Written problem:
Copy every item below word for word, keeping each line as it stands. Leave the pictures out of your copy.

Input data:
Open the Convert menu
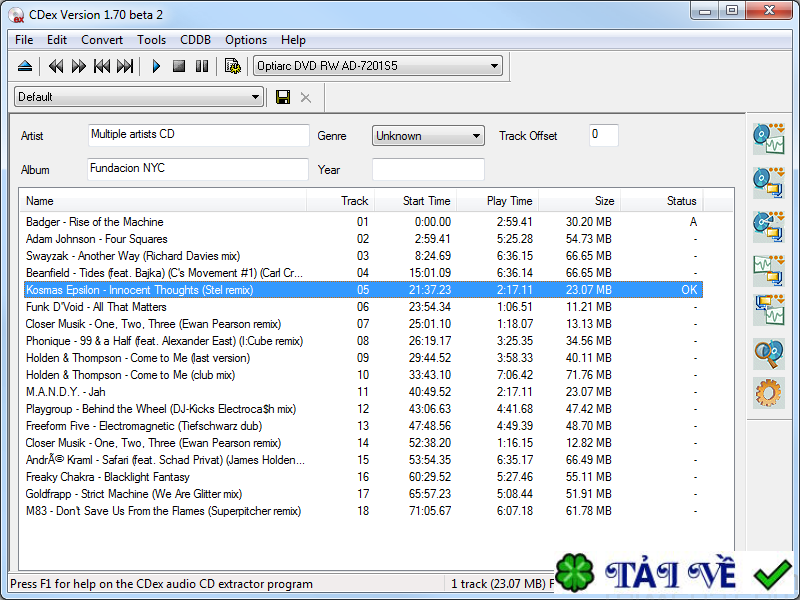(x=102, y=40)
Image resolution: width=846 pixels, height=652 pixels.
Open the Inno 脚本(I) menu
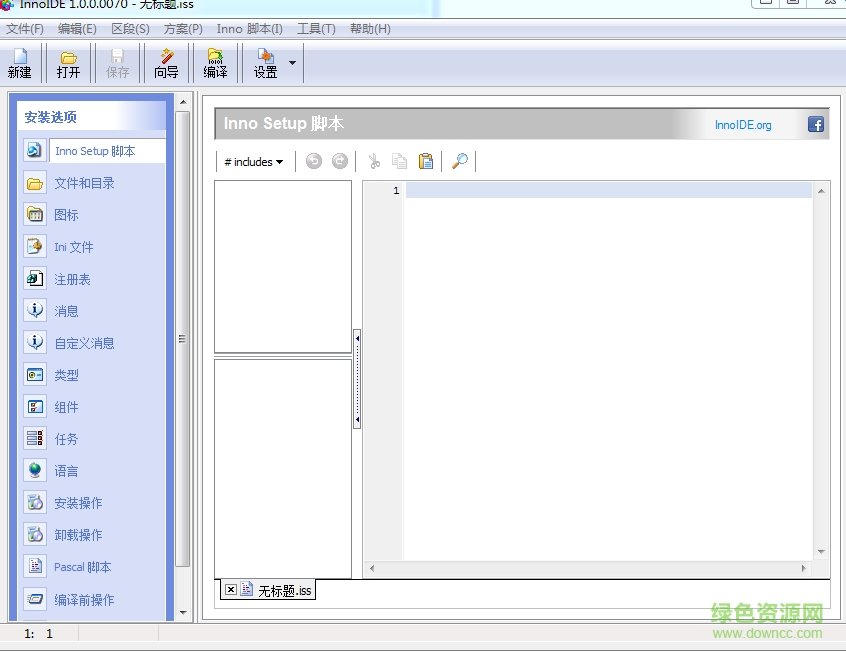[x=249, y=29]
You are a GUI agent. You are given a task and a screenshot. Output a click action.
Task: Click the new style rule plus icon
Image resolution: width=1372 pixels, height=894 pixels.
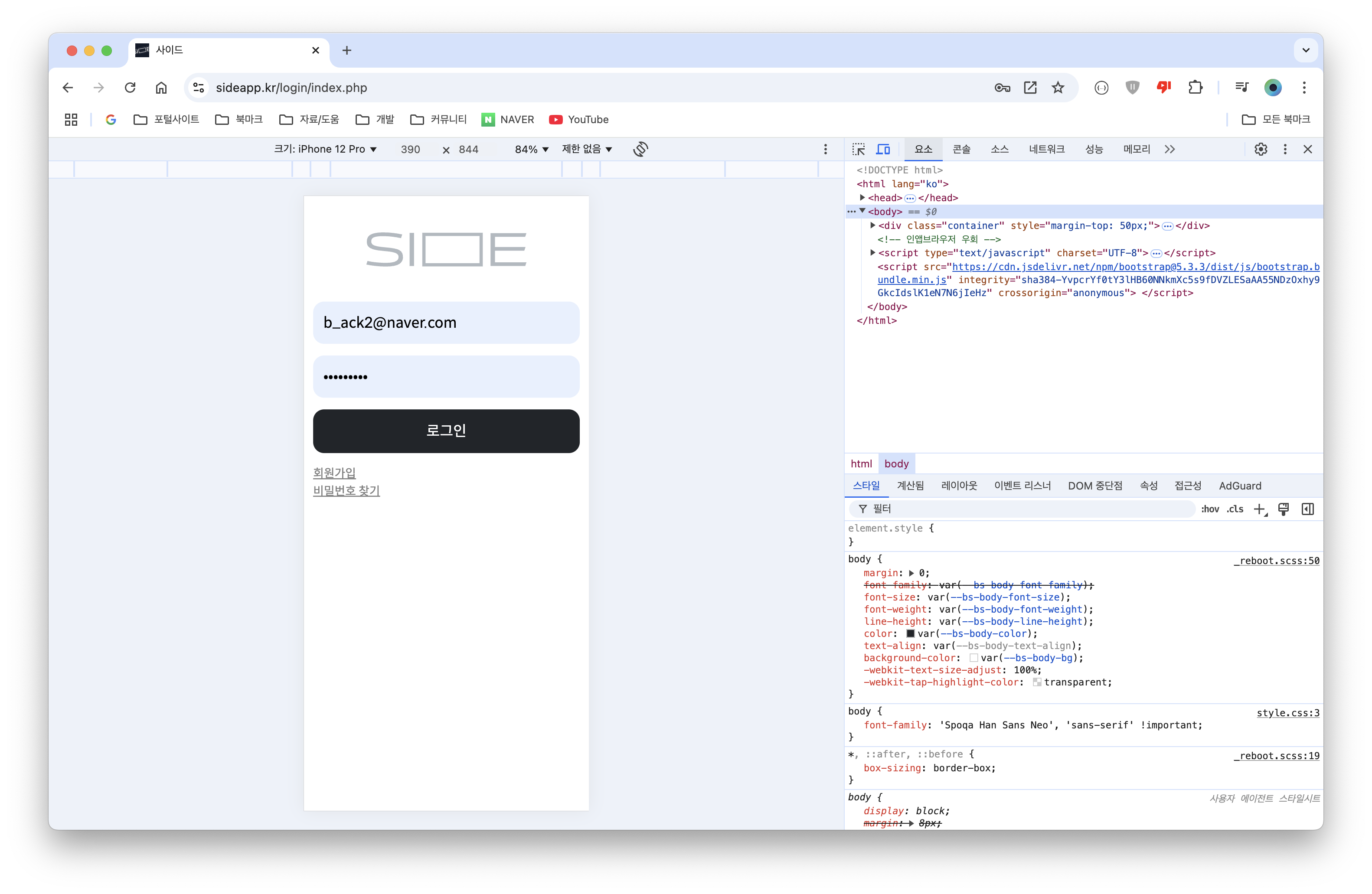click(x=1260, y=509)
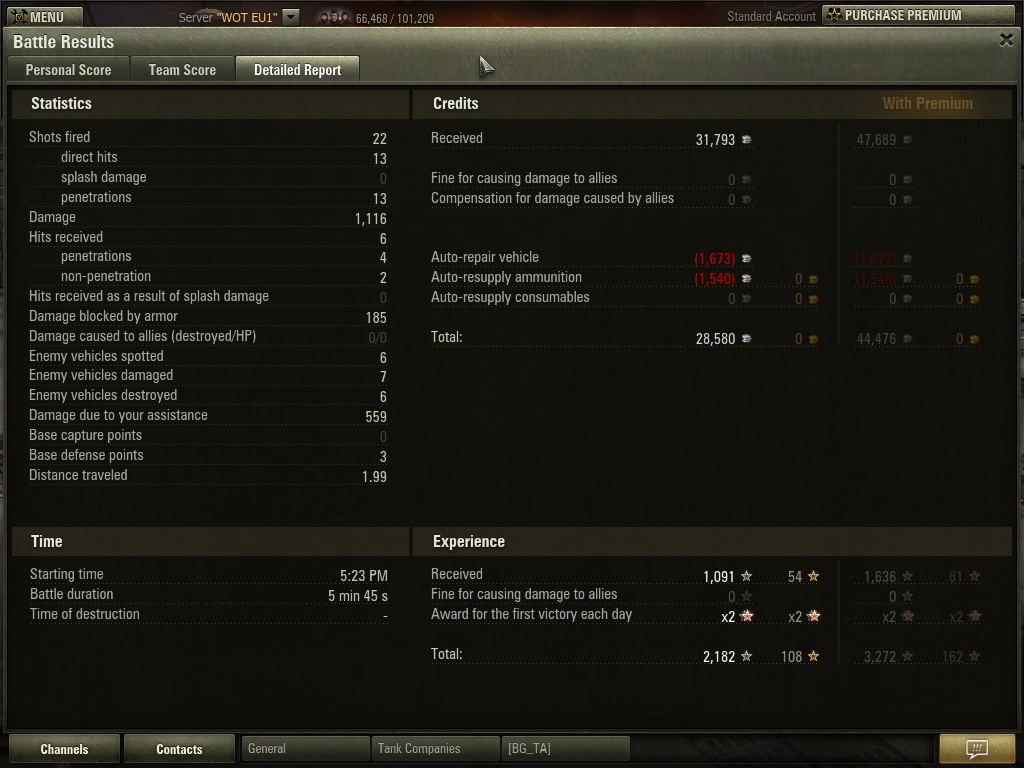Close the Battle Results window

coord(1006,40)
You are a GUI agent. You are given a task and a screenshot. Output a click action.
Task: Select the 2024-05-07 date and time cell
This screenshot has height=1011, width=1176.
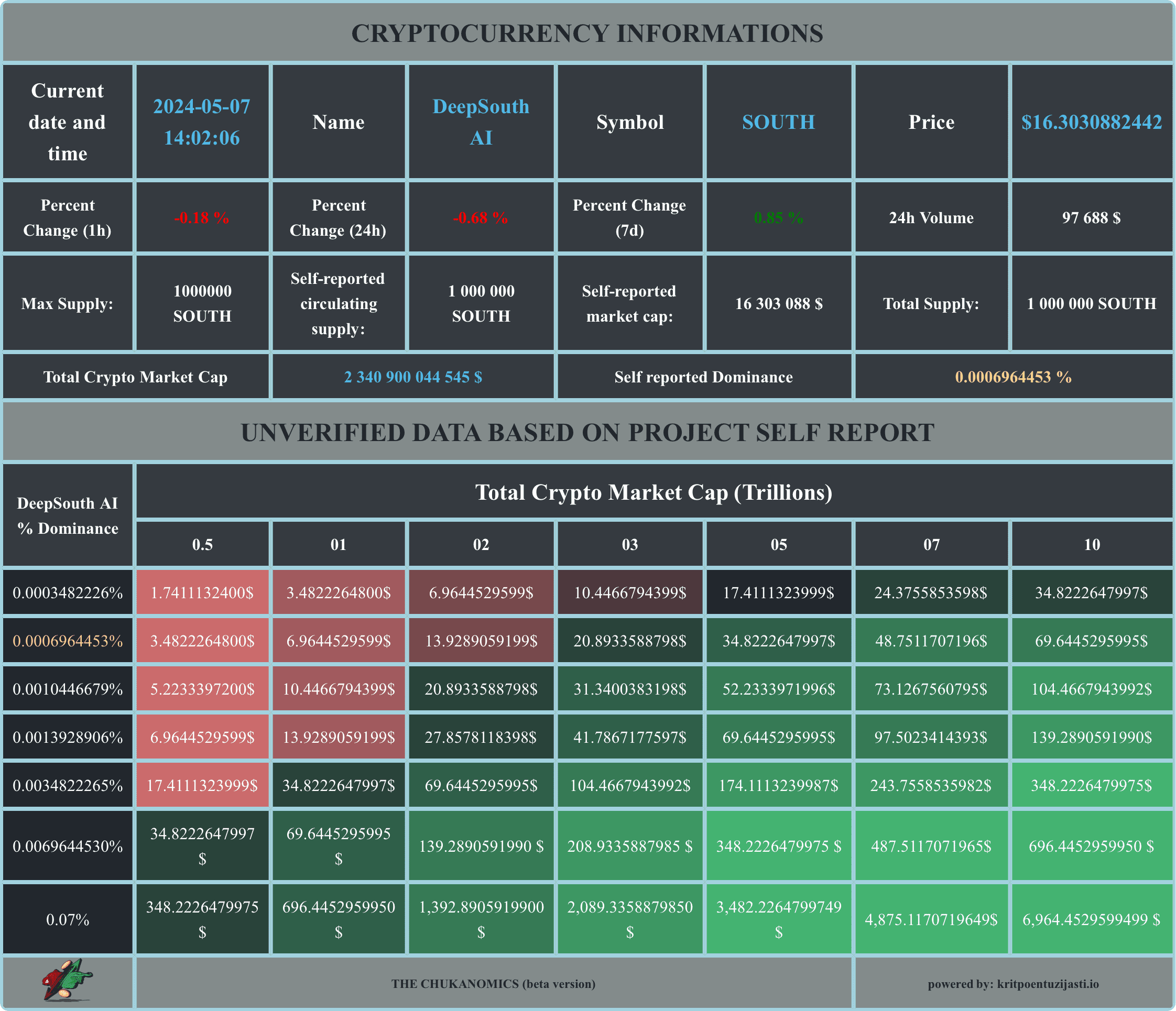tap(202, 122)
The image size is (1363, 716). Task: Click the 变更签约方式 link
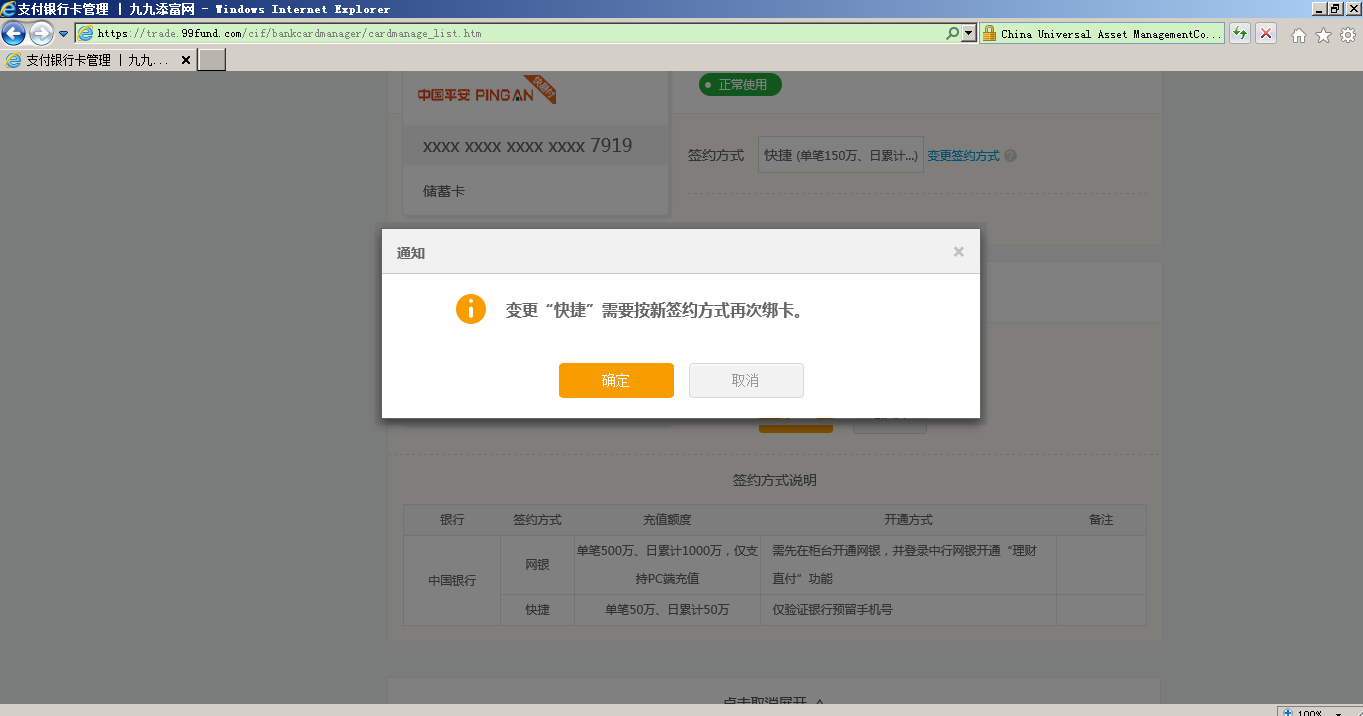pos(963,156)
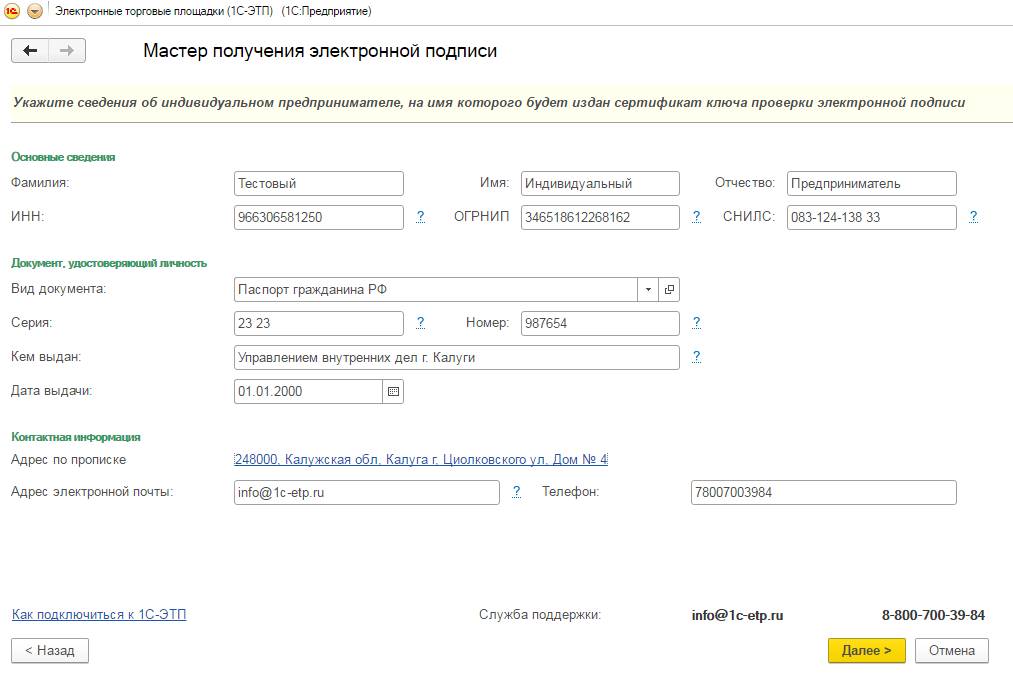Click the forward arrow navigation button
The width and height of the screenshot is (1013, 676).
(67, 51)
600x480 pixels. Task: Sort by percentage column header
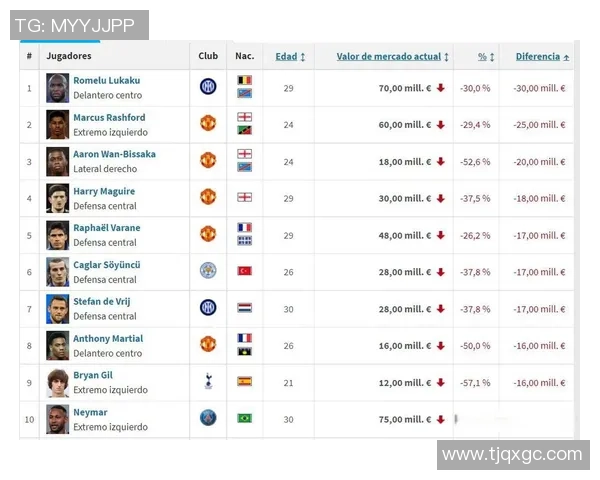pos(482,57)
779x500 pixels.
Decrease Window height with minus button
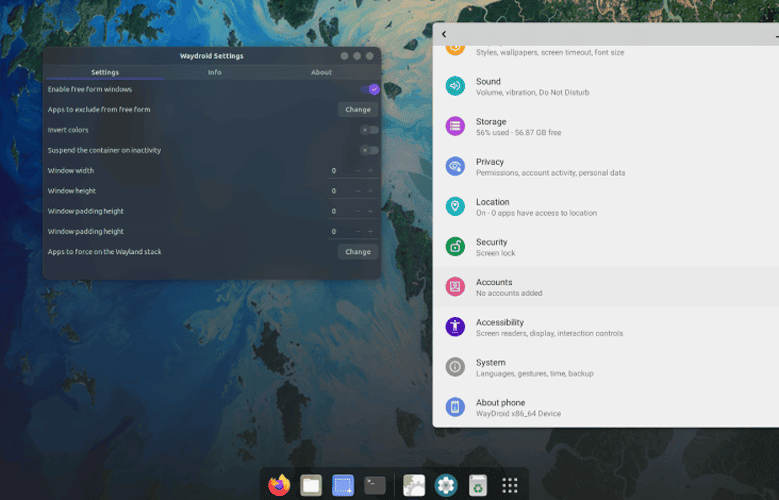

Result of this task:
Open the Convert menu
(x=102, y=40)
Image resolution: width=846 pixels, height=652 pixels.
Open the Inno 脚本(I) menu
[x=249, y=29]
You are a GUI agent. You are given a task and a screenshot. Output a click action.
Task: Click the new style rule plus icon
Image resolution: width=1372 pixels, height=894 pixels.
click(x=1260, y=509)
Close the Battle Results window

coord(1006,40)
You are a GUI agent. You are given a task and a screenshot. Output a click action.
Task: Select the 2024-05-07 date and time cell
This screenshot has height=1011, width=1176.
tap(202, 122)
The image size is (1363, 716). Task: Click the 变更签约方式 link
pos(963,156)
Click the forward arrow navigation button
The width and height of the screenshot is (1013, 676).
(67, 51)
600x480 pixels. Task: Sort by percentage column header
pos(482,57)
779x500 pixels.
Decrease Window height with minus button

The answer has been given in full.